The polar form is expressed as \( r(\cos{\theta} + i\sin{\theta}) \), where \( r \) is the magnitude of the complex number, and \( \theta \) is the argument.
Given a complex number \( a + bi \), we calculate:

• The **magnitude** using \( r = \sqrt{a^2+b^2} \)
• The **argument** using \( \theta = \tan^{-1}(\frac{b}{a}) \)

This alternate form simplifies operations like multiplication and exponentiation. By transforming \( \sqrt{3} + i \) into its polar form, we calculated the magnitude as 2 and the argument as \( \frac{\pi}{6} \). Hence, \( \sqrt{3} + i \) is represented as \( 2(\cos{\frac{\pi}{6}} + i\sin{\frac{\pi}{6}}) \) in polar form.

De Moivre's Theorem provides a straightforward way of finding powers of complex numbers when they're in polar form. It states that for any complex number in polar form \( r(\cos{\theta} + i\sin{\theta}) \) and any integer \( n \), the power can be calculated as:

• \( (r(\cos{\theta} + i\sin{\theta}))^n = r^n(\cos{n\theta} + i\sin{n\theta}) \)

This theorem simplifies raising complex numbers to powers. Instead of dealing directly with the number's real and imaginary components, this relies solely on its magnitude and angle.
For our exercise, raising \( \sqrt{3}+i \) to the 6th power becomes far more manageable. We calculated \( 2^6 = 64 \) and found the new angle as \( \pi \), making the result \( 64(\cos{\pi} + i\sin{\pi}) \).

The magnitude of a complex number reveals its distance from the origin in the complex plane. This is akin to finding the length of a vector. For a complex number \( a + bi \), the magnitude, \( r \), is computed as:

• \( r = \sqrt{a^2 + b^2} \)

This uses both the real \( a \) and imaginary \( b \) components of the complex number.
In our worked example:
\( a = \sqrt{3} \) and \( b = 1 \), giving \( r = \sqrt{3 + 1} = 2 \).
Understanding magnitude is crucial for converting to polar form, as it sets the scale for the representation.

The argument of a complex number is the angle it makes with the positive real axis.
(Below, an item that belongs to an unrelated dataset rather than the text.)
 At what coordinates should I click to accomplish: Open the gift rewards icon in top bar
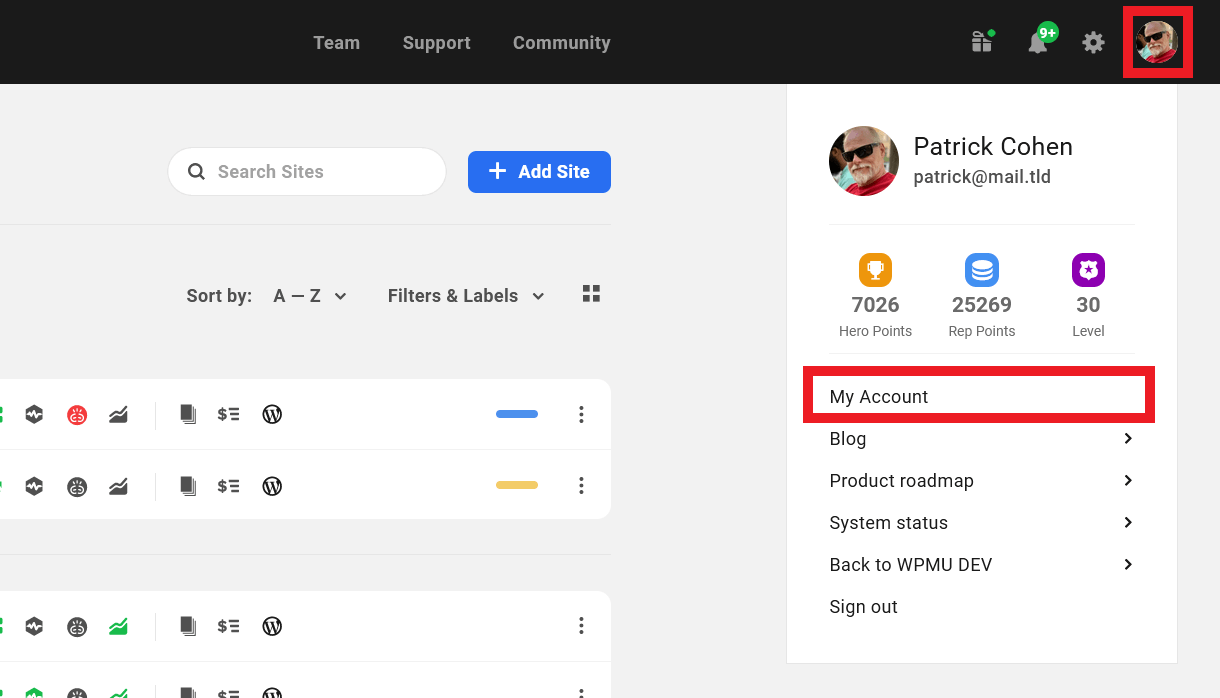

It gives us directional information about the vector represented by the complex number.
For a complex number \( a + bi \), the argument \( \theta \) is obtained using:

• \( \theta = \tan^{-1}(\frac{b}{a}) \)

This angle can be understood in radians or degrees and influences the complex number's position in the polar coordinate system.
For \( \sqrt{3} + i \), the argument is \( \tan^{-1}(\frac{1}{\sqrt{3}}) \), which simplifies to \( \frac{\pi}{6} \).
Knowing the argument is essential for expressing complex numbers in polar form and applying De Moivre's Theorem effectively.